Rotterdam, 26 november 1922

26 Novembre.

Avant de poster ma lettre j'ai relu la vôtre et je trouve encore des choses à répondre: par ex. que je n'ai pas trouvé votre amie ‘Criquette’ bien quelconque, mais vraiment antipathique et peu supportable; elle est peut-être très brave et fait partie (peut-être) de la célèbre vingtaine de Charles Graux, mais elle crie d'une façon bien vulgaire et elle a une voix de tambour-major. Je ne crois pas qu'elle vous aime beaucoup; elle doit vous envier, j'en suis presque sûr! - Ensuite je dois vous promettre de me couvrir, de soigner ma toux, de dormir, de ne pas travailler la nuit. C'est fait, à une condition: que vous expulserez le plus tôt possible, à coups de cravache, votre mal-de-tête! Puis je dois vous dire que je ne vous ai point trouvé une ‘institutrice’, mais une toute gentille jolie personne que j'aime..... beaucoup. Et que je n'aime pas savoir triste.

Encore plus: je me promène avec des gants! La vie est ironique, je vous l'ai dit déjà quelques fois, elle s'est moquée de moi; le jour suivant celui de mon arrivée, Ferdy m'a procuré de beaux gants bien chauds, absolument nécessaires, selon lui, et très agréables à porter, selon moi. Si vous avez mal dormi à cause de ce cauchemar, je vous en prie ma chère Clairette, reprenez vos plus doux rêves!...

Je travaille mal ici; si je devais rester toute ma vie à Rotterdam je me ferai à l'instant débardeur ou épicier, sachant que ce serait la fin inévitable. Je me trouve fréquemment en compagnie d'étudiants, de bons garçons, braves et honnêtes (comme Criquette), mais qui trouvent magnifique de parler de tout avec une bruyante indifférence, a devil-may-careness bien étudié, qui font de leur mieux pour bien jurer, boire, se battre (entre eux quand ils sont ivres et contre ces ‘plébéïens de la commerce’ quand ils ne le sont pas), qui mènent en somme une vie plein de crânerie, de jeunesse-trop-voulue, et de sottise! Ils me sont tout de même assez sympathiques, il y a un an j'aurais trouvé cette vie-là un état idéal. Maintenant ils m'abrutissent. Ferdy est tout à fait de mon opinion, il est quelque peu forcé de partager à cette vie, mais nous avons eu une sérieuse conversation là-dessus après une séance assez peu attrayante et j'ai retrouvé mon ami d'enfance. Il pose pour ce qu'il n'est pas, voilà le hic, et je crois qu'ils le font tous, avec quelques exceptions.
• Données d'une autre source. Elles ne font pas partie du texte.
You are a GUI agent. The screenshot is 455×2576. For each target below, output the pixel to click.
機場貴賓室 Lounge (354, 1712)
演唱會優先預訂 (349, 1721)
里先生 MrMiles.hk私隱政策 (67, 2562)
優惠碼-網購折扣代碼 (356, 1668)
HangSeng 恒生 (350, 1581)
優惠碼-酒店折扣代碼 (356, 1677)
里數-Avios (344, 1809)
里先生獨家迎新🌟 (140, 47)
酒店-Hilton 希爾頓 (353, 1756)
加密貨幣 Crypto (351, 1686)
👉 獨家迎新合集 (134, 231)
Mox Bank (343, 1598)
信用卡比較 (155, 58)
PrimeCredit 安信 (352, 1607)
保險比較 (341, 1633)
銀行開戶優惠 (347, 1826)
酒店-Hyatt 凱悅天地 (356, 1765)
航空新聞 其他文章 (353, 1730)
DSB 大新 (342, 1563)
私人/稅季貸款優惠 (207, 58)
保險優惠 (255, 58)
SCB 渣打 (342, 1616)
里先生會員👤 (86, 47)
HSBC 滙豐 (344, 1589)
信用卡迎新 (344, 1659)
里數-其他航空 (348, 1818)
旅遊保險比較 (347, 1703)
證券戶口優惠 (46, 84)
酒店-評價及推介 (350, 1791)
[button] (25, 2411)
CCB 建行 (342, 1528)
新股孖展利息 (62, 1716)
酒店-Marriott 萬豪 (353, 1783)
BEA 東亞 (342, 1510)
Je suis pour eux ‘l'homme qui vient de Paris’, ça me donne du prestige, je n'ai qu'à bluffer: ils gobent tout. Et puisque le bluff est le ton courant, je bluffe et je crâne avec eux, et je suis ‘reconnu’. Mais je suis bien content que cela ne va pas durer longtemps!

Voilà; tout ceci est pour mon ami Clairette. J'ai lu, hier soir, dans une étude sur....... le Mariage (!), du prof. Wynaendts Francken: ‘Il ne faut choisir comme épouse que cette femme dont on aurait fait son ami, si elle avait été homme.’ S'il ne s'agissait de cela; je serais déjà bien loin! Je vous confie à peu près tout, et ce n'est que quand vous défendez à tort et à travers chaque stupidité ‘Cocteau’, que vous me manquez, comme ami! D'ailleurs: chaque fois que vous cherchiez des discussions amicales, j'avais l'envie trop impérieuse de vous considérer de plus près.... que je ne l'ai jamais fait un ami: Le dégoût de Cocteau devenait un goût de Clairette! -

Faites mes compliments à votre maman et veuillez la remercier pour ses conseils. Et si vous voulez, je ne vois toujours aucun inconvénient à vous embrasser!